Treatment tracking and visits
- All patients with a T-score of less than -1 regarding bone mass density (BMD) should receive annual nutritional counseling, risk assessment and lifestyle health education; or assessment of medication compliance.
- If there is a significant decrease in bone mineral density (in the case of the current DEXA instrument, a decrease of more than 5% as measured by the same instrument), consideration should be given to increasing or changing the antiresorptive agent, so it is appropriate to use it for at least one year.
- Consideration should be given to consultation with a medical professional who deals with osteoporosis in the following situations:
- Those with the above risk factors for osteoporosis.
- Secondary osteoporosis such as steroid users.
- Diseases that can cause osteoporosis, such as rheumatic autoimmune diseases.
- Those with a significant decrease in bone mineral density during medication.
- Those who still develop fractures during treatment follow-up.
Osteoporosis usually builds up over many years, making the bones thinner and more fragile. We must confirm the presence of osteoporosis before the bones have been severely damaged and a fracture has occurred, and treat and prevent it urgently so that it does not continue to progress. Unfortunately, osteoporosis is an silent killer and usually does not produce any pain, so patients often do not realize that the disease is eating away at them until after a fracture has occurred. That's why it's important to know if you're facing the threat of osteoporosis so you can take preventive measures: If a risk factor for osteoporosis is identified, see a professional as soon as possible to find ways to prevent or stop the progression of osteoporosis.

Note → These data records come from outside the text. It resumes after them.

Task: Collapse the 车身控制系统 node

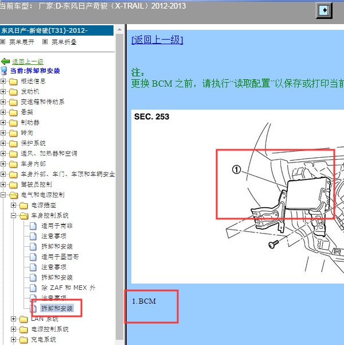Action: (x=14, y=216)
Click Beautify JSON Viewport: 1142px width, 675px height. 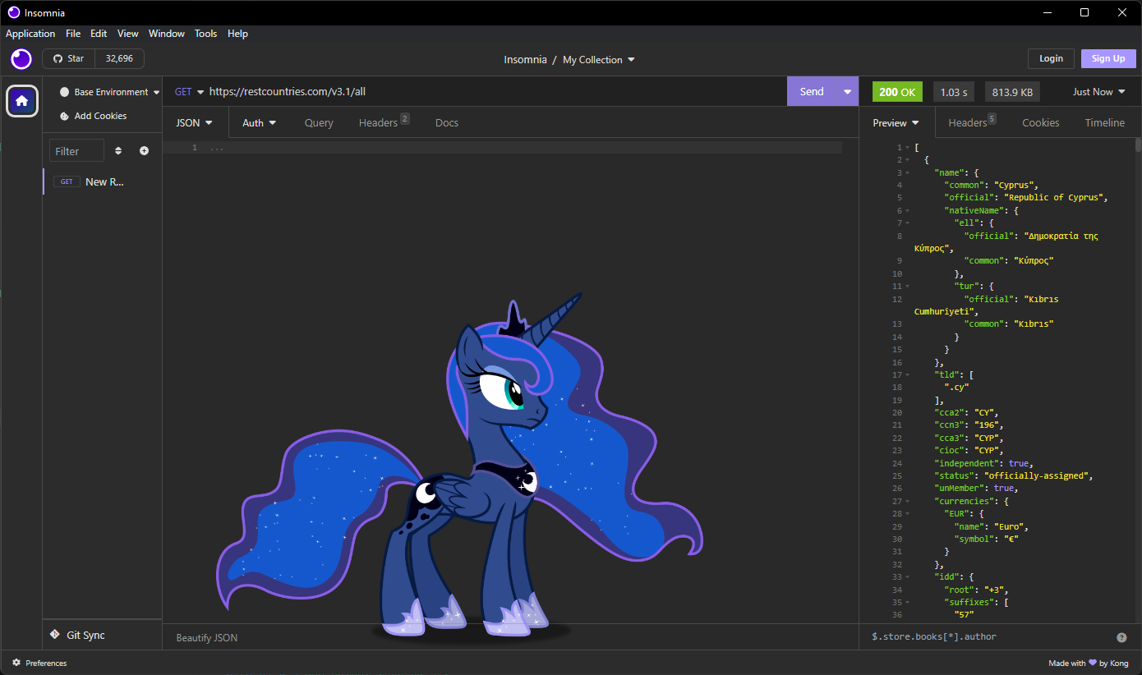point(207,637)
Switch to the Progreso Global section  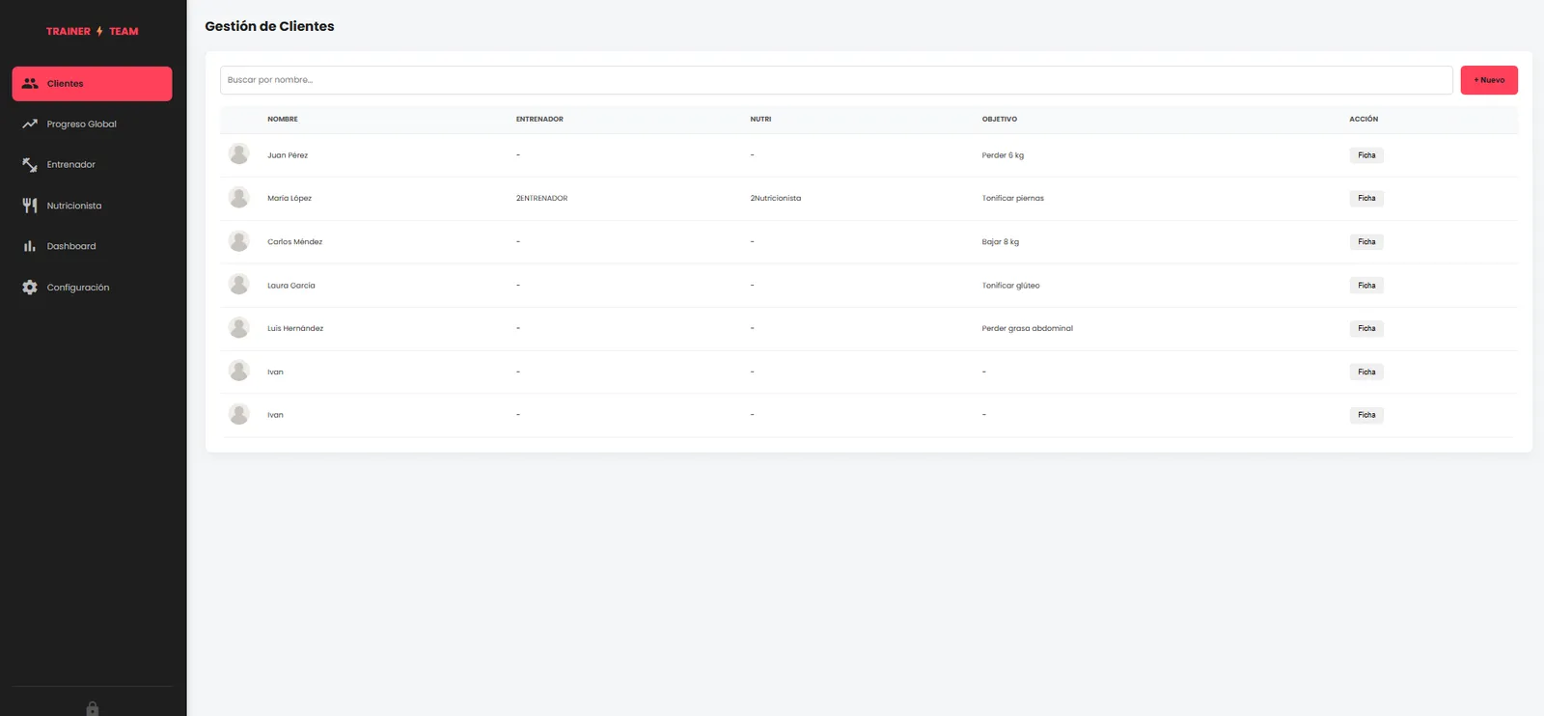point(93,124)
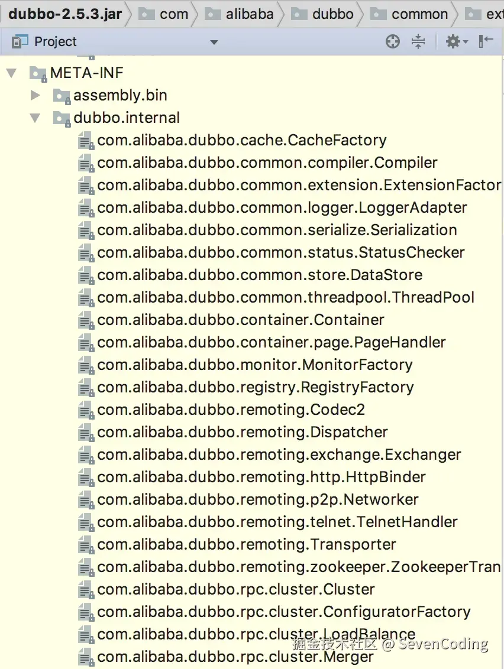Select the alibaba breadcrumb item

tap(250, 14)
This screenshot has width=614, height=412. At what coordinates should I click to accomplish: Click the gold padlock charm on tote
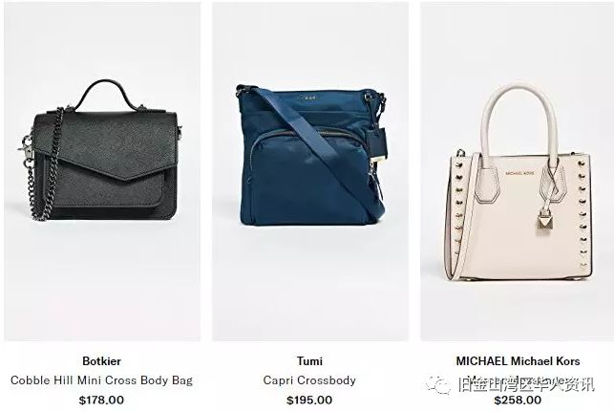tap(544, 224)
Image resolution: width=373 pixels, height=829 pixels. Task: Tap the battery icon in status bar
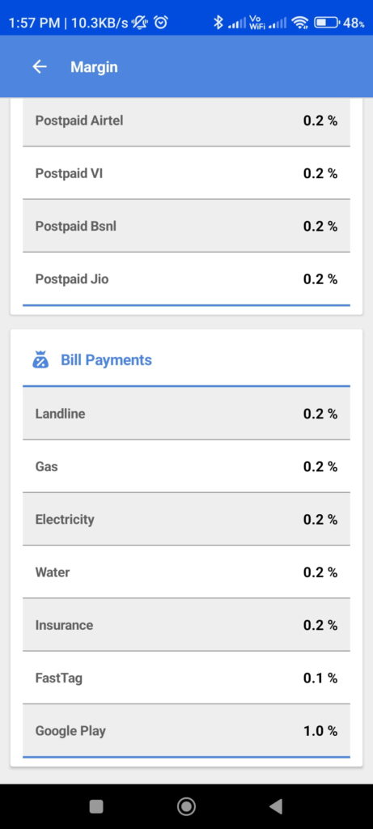coord(327,23)
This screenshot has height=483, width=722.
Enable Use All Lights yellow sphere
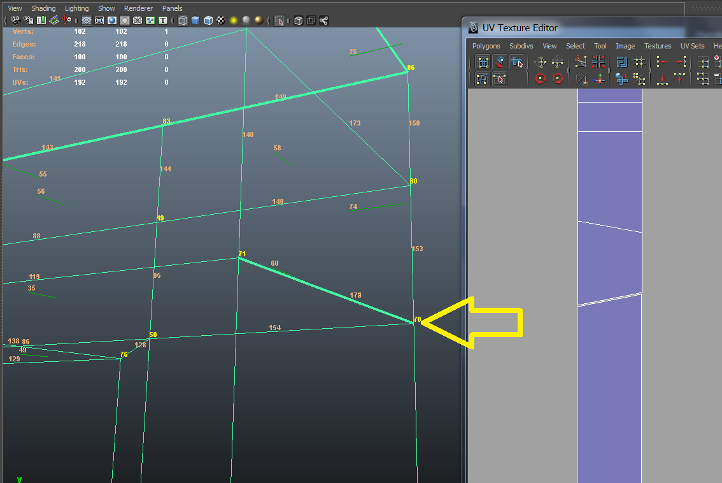234,20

Bisphosphonates are currently the preferred treatment for osteoporosis and are taken once a week, but there are restrictions on their use, including that they must be taken on an empty stomach, with plenty of water, preferably standing for half an hour to an hour after administration, and that there may be a burning sensation in the stomach. A new generation of bisphosphonates has been developed overseas to make it easier to take one pill per month. The biggest benefit of this medication is that it is much more convenient to take once a month, and it is a good medication choice for people who have osteoporosis, or have experienced a fracture.